ABU DHABI: Abu Dhabi will commit up to $272 million to support technology start-ups, it said on Sunday, in a dedicated hub as part of efforts to diversify its economy.

US tech giant Microsoft will be a strategic partner, providing technology and cloud services to the businesses that join the hub as the capital of the United Arab Emirates continues its push to reduce reliance on oil revenue.
Abu Dhabi derives about 50 percent of its real gross domestic product and about 90 percent of central government revenue from the hydrocarbon sector, according to ratings agency S&P.
The emirate launched a $13.6 billion stimulus fund, Ghadan 21, in September last year to accelerate economic growth. Ghadan means tomorrow in Arabic. The new initiative, named Hub 71, is linked to Ghadan will also involve the launch of a $136 million fund to invest in start-ups, said Ibrahim Ajami, head of Mubadala Ventures, the technology arm of Mubadala Investment Co.
The goal is to have 100 companies over the next three to five years, Ajami said. “The market opportunities in this region are immense,” he added.
Mubadala, with assets of $225 billion and a big investor in tech companies, will act as the driver of the hub, located in the emirate’s financial district.
Softbank will be active in the hub and support the expansion of companies in which it has invested, Ajami said, adding that Mubadala is also aiming to attract Chinese and Indian companies, among others.

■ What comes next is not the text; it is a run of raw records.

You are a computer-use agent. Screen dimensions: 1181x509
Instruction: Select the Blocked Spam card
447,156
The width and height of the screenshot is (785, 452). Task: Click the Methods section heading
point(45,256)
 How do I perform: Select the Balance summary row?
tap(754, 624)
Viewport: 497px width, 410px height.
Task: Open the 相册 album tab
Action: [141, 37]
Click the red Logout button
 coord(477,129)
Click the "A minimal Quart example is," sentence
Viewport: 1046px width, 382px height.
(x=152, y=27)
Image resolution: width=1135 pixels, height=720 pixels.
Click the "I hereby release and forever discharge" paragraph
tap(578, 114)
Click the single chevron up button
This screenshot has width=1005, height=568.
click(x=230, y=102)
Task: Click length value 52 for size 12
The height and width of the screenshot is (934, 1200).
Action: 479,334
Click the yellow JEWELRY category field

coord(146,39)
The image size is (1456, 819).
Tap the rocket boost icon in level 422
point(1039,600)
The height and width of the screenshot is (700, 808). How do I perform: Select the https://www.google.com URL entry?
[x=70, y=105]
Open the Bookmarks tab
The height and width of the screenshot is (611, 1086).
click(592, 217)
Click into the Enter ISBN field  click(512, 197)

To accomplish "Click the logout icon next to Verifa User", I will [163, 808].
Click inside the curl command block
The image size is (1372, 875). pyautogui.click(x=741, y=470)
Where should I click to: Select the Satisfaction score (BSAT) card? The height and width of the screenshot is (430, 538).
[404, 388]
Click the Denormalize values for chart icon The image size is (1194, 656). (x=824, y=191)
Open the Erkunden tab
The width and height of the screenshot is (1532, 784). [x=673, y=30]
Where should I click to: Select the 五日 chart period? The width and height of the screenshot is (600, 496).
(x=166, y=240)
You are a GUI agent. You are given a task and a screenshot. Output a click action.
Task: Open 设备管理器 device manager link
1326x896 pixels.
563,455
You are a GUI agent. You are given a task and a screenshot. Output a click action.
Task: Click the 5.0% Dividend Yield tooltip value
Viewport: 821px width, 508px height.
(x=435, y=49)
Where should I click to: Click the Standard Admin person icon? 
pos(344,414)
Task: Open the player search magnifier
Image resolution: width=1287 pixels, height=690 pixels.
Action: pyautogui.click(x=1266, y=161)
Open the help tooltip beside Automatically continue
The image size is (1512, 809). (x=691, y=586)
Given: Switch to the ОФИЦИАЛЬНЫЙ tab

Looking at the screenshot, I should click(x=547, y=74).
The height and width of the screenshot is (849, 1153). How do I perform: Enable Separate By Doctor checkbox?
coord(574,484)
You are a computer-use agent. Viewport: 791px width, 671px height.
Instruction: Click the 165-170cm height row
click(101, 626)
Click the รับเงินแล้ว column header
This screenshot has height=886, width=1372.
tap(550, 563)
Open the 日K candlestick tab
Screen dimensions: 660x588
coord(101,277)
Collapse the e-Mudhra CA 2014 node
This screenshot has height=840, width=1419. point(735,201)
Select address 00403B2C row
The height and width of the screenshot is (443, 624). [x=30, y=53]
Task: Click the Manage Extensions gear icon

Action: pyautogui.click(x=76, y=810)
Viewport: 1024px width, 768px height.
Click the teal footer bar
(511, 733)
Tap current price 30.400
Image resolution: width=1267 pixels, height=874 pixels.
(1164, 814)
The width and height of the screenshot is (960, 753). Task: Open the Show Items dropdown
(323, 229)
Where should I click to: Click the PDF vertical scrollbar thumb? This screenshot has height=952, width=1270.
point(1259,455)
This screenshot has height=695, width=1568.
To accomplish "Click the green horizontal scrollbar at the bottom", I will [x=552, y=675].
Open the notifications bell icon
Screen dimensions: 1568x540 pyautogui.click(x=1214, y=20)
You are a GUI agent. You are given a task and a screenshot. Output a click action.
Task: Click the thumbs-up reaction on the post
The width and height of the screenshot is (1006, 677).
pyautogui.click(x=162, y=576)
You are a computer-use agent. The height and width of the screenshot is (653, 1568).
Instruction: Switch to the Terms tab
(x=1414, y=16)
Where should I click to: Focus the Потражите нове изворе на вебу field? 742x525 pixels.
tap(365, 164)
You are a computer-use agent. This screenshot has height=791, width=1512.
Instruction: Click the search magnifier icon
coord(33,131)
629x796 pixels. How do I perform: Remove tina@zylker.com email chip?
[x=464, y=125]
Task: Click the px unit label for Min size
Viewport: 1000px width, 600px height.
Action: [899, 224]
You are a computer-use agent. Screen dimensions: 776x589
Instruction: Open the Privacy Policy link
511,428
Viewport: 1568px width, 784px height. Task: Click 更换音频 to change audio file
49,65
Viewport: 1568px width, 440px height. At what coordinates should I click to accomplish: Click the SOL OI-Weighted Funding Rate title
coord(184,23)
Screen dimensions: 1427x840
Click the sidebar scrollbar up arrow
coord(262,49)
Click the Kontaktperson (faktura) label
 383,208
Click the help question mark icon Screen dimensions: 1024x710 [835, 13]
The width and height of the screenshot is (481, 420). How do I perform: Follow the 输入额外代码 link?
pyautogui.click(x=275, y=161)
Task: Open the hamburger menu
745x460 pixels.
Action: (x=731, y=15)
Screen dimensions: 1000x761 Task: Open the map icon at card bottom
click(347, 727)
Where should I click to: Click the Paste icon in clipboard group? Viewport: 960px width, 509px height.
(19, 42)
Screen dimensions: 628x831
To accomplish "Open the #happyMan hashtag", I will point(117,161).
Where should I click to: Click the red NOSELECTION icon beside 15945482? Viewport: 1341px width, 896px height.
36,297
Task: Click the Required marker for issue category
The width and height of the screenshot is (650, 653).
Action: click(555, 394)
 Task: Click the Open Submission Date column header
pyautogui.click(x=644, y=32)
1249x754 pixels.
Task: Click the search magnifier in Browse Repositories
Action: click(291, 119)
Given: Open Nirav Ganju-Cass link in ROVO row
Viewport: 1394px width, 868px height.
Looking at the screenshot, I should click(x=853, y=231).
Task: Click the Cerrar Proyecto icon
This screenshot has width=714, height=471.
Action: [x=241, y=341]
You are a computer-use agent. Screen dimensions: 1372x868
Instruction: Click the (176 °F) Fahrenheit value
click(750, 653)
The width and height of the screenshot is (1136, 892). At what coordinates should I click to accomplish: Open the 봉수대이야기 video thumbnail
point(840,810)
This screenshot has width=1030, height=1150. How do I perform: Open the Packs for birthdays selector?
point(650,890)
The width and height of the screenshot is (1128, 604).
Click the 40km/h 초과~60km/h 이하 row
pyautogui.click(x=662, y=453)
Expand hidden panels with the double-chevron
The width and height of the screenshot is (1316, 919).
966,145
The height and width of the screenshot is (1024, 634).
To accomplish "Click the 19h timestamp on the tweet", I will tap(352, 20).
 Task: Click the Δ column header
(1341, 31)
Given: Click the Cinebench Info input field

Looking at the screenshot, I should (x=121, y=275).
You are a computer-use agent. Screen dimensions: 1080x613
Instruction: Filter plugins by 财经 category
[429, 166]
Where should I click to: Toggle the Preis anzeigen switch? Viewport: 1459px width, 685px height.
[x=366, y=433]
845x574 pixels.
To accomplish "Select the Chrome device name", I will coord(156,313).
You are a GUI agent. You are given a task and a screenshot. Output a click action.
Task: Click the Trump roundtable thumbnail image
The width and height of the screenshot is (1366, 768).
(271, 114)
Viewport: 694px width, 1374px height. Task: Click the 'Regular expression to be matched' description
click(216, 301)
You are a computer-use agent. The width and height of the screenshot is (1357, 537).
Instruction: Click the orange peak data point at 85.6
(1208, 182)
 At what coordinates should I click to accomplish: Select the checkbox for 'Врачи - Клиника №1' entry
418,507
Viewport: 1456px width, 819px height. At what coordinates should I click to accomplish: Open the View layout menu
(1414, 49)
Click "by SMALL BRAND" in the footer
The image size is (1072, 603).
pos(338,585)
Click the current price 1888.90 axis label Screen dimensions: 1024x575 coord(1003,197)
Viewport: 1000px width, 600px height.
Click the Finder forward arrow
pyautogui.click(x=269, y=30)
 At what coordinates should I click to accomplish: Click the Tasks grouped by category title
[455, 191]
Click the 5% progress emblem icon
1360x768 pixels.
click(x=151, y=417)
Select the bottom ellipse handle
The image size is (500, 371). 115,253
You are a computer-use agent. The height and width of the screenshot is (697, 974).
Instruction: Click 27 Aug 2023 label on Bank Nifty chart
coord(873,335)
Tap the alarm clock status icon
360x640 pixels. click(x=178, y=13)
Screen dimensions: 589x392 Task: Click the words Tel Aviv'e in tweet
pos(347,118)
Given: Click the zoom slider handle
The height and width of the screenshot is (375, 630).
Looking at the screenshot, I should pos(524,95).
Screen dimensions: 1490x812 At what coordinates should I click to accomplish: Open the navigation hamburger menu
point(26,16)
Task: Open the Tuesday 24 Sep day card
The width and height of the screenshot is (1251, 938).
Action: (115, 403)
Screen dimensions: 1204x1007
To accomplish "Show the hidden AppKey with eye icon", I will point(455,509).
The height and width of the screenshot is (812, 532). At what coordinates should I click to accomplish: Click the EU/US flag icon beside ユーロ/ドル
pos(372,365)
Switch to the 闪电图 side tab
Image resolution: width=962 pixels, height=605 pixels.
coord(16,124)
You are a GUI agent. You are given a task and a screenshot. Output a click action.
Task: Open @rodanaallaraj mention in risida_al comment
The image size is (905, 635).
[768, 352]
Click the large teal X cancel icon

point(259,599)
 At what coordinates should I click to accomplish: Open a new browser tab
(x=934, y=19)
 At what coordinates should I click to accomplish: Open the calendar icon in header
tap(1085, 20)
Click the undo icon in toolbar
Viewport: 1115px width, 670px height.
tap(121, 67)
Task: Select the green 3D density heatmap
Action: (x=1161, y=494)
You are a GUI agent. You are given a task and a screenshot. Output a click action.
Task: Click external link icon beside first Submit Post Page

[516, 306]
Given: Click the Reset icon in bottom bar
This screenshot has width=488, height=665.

Mubadala which has committed $15 billion to the Softbank Vision Fund, plans to launch a $400 million fund to invest in leading European technology companies.
Incentives mapped out by the government include housing, office space and health insurance as part of the $272 million commitment, Ajami said.
Abu Dhabi will also announce a new research and development initiative on Monday linked to the Ghadan 21 plan, according to an invitation sent to journalists.